I found that adjusting the 2nd sub to the freq that is lacking in the room to be the best bet. If you wanted an increase <60hz and not an increase above 60hz, then the 2nd sub should start rolling off @ or around that freq.

Thanks for all your help...


----------



## brucek (Apr 11, 2006)

> So if I set the end Freq limit to 22khz, the sweep will cover all the way up to 44khz??
> 
> I have no idea what my sample rat elimit is on my soundcard. I saw the rate was set for 48khz. I guess thats half of my soundcard


Your cards sample rate is 48KHz, so the highest REW will scan is 24KHz. 
Really, don't try and out think REW, just set it to whatever you want to measure to and REW will take care of it. Not many mics will go past 20KHz (nor does your hearing), so set an upper limit of 20KHz.



> Same plot? I cant take a measurement from 0-200hz, then another measurement from 200-22khz and put them on the same graph?


You can put up to eight measures on a graph of any range you want. Usually we measure up to 200Hz when examining and equalizing subs. But you can set any range you like - 20Hz-20KHz is fine as long as you have a microphone that can do it. Just set the End frequency to scan at the limit of what you want to measure.

brucek


----------



## Guest (Feb 13, 2008)

My appologies, I do seem to over think things.


----------



## Guest (Feb 14, 2008)

OK..Here we go.. Please bare with me.

I hooked the RS meter to the Line input and things went crazy. In the soundcard calibration menu , I set the output to speaker and the input to Line in. Ran the sound card calibration. Everything worked out ok. Until, I got to the mic calibration. When I hooked the RS mic to the line inout and went to mic calibration, I installed the RS Analog calibration and checked off the C weighting box. Ran speaker pink noise to calibrate. 

The line input record volume did not work , to raise the level. I had to open the soundmax window and raise a stereo mix recording instead of the line recording. 

In the Record: SoundMax HD Audio window is listed:
AUX
Line IN
CD Player
Microphone
MONO Out
Stereo Mix

I had to use the Stereo mix to raise the level. Ok, no big deal. Read the meter, it was 73dbs, so when I got the levels even, I typed in 73 dbs then clicked finished.

Returned to the main screan to begin measuring. I checked volume, then clicked measure. It did it's thing with the sweep, when it posted the measurement, the graph looked like the sound card except inverted. I did everything over again from scratch and the same thing happened. 

I started digging aroung my soundcard settings. I foung in a recording menu a Microphone Enhancement, which was turned on. I turned it off. 

I return to the setting on REW and selected microphone for input, plugged the mic into the mic input, then re-ran the mic calibration. Adjusted my volumes and returned to the main screen.

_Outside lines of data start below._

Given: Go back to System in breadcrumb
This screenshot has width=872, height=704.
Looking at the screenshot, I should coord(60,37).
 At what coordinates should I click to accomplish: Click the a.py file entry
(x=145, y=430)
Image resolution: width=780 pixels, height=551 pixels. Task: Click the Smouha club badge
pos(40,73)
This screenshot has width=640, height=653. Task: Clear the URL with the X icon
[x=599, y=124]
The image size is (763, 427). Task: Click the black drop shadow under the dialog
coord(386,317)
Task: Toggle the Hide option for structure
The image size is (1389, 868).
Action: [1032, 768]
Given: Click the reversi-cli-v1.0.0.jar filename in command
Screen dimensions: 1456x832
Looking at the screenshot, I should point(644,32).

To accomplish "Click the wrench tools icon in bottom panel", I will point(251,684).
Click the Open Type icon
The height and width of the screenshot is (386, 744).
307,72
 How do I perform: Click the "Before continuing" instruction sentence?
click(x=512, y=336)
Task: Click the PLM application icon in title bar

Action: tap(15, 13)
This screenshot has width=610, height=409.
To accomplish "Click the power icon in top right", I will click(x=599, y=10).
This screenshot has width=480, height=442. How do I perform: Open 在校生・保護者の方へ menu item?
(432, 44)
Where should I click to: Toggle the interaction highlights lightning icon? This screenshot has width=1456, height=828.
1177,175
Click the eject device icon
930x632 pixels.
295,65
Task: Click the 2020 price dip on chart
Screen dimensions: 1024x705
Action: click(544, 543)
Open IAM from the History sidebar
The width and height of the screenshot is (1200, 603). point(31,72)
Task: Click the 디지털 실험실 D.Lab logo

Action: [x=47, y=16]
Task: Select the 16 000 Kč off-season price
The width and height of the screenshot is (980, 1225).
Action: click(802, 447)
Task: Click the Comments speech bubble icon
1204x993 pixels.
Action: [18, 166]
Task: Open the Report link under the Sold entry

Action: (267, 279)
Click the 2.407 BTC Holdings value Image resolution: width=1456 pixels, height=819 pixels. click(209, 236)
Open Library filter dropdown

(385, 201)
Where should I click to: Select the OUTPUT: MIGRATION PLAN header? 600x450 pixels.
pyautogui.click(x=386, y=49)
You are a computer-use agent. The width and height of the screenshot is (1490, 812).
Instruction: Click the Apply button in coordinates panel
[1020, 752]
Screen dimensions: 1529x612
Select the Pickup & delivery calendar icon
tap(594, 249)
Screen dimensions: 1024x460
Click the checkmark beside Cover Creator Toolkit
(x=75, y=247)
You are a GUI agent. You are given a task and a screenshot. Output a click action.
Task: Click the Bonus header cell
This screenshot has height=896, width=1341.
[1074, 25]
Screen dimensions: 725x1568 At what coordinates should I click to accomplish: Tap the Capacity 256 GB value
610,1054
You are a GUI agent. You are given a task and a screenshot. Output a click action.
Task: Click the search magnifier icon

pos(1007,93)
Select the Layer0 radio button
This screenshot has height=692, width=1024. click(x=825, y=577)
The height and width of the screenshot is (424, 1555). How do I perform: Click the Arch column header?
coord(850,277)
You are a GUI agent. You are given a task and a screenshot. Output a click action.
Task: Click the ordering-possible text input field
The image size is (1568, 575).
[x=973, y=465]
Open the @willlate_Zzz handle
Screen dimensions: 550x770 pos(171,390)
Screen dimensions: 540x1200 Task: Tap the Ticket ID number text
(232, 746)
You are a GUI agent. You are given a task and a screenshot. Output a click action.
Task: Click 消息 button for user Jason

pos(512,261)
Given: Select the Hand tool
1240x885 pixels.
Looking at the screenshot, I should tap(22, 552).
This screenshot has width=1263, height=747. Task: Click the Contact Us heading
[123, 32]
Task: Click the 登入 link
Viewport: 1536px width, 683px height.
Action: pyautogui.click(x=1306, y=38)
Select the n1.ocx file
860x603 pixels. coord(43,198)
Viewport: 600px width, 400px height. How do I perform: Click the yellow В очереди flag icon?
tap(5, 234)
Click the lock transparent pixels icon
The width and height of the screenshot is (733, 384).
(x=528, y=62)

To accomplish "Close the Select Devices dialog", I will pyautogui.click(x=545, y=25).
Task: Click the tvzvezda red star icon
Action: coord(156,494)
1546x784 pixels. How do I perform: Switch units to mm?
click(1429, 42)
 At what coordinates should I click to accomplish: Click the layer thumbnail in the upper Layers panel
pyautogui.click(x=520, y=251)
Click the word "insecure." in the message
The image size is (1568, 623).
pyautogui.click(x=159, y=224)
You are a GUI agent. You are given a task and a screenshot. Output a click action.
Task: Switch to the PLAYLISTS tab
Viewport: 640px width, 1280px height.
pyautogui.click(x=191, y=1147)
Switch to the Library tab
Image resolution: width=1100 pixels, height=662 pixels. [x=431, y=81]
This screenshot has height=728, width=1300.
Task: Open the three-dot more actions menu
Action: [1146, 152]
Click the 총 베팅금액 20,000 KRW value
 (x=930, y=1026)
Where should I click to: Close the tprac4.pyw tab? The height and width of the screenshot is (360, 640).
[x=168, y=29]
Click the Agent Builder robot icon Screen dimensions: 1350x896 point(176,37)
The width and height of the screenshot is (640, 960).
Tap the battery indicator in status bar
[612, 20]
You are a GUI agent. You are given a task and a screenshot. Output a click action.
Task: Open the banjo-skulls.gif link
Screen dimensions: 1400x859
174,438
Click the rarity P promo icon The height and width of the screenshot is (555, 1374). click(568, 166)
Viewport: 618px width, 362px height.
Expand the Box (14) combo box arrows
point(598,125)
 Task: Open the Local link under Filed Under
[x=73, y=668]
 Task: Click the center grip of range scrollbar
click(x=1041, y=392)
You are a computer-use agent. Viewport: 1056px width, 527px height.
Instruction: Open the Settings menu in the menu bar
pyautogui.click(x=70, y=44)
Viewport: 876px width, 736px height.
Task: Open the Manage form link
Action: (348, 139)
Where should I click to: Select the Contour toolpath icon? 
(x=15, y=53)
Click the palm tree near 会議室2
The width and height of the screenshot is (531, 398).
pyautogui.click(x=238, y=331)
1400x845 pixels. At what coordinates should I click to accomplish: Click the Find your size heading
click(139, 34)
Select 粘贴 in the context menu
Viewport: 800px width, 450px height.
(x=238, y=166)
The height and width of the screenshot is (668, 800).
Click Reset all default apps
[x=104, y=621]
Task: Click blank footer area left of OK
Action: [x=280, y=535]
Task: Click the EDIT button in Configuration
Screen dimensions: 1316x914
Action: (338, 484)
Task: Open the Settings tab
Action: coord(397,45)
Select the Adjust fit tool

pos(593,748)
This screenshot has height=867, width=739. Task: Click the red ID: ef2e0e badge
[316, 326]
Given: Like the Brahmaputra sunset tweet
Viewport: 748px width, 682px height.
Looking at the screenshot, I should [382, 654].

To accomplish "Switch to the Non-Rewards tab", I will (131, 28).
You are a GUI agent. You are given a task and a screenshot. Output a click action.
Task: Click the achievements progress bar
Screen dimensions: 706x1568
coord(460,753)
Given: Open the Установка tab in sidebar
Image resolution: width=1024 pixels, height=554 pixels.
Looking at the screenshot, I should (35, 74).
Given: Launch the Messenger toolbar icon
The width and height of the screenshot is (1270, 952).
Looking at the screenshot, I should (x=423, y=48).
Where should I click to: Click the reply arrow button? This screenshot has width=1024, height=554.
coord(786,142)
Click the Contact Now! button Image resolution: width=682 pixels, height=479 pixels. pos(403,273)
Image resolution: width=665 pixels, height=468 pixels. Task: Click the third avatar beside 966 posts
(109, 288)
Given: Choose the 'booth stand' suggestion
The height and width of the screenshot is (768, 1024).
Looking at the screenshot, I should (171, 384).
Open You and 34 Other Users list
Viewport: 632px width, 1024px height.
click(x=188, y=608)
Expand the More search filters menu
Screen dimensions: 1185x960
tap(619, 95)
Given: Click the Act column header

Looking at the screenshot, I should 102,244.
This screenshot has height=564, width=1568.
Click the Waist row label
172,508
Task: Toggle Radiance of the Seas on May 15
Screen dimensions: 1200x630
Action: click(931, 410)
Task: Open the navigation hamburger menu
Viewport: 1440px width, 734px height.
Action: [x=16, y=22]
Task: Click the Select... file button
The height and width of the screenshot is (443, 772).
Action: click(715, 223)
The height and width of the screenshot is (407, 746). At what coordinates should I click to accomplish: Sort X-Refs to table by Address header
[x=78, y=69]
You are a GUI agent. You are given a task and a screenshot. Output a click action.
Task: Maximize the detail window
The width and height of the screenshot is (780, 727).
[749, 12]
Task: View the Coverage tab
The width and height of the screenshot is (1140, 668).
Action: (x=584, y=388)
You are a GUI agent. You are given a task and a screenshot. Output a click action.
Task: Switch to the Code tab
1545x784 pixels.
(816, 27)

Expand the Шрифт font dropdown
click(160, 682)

I ran the sweep again, and it worked. From 0-22khz, a clean sweep. 

I dont understand why it wouldnt work on the Line in but worked ok on the mic input.

Below or pics on the soundcard's menu and what I am talking about.


----------



## Guest (Feb 14, 2008)

New measurements with HK mic (which I found did a better job than the RS analog mic, by the way)

Logic7 Cinema 1/3 octave 10-22khz w/sub full sweep, Bass alittle hot, but its cool....

Sounds alot better after tweeking, What do you all think of the responce?


----------



## Guest (Feb 14, 2008)

Pro Logic 2 with HK mic, after adjusments, 1/3 octave


----------



## Guest (Feb 14, 2008)

And finally Stereo w/sub .5 octave


----------



## brucek (Apr 11, 2006)

> New measurements with HK mic (which I found did a better job than the RS analog mic, by the way)


The HK mic won't be accurate because you don't have a calibration file for it. The RS meter has a calibration file.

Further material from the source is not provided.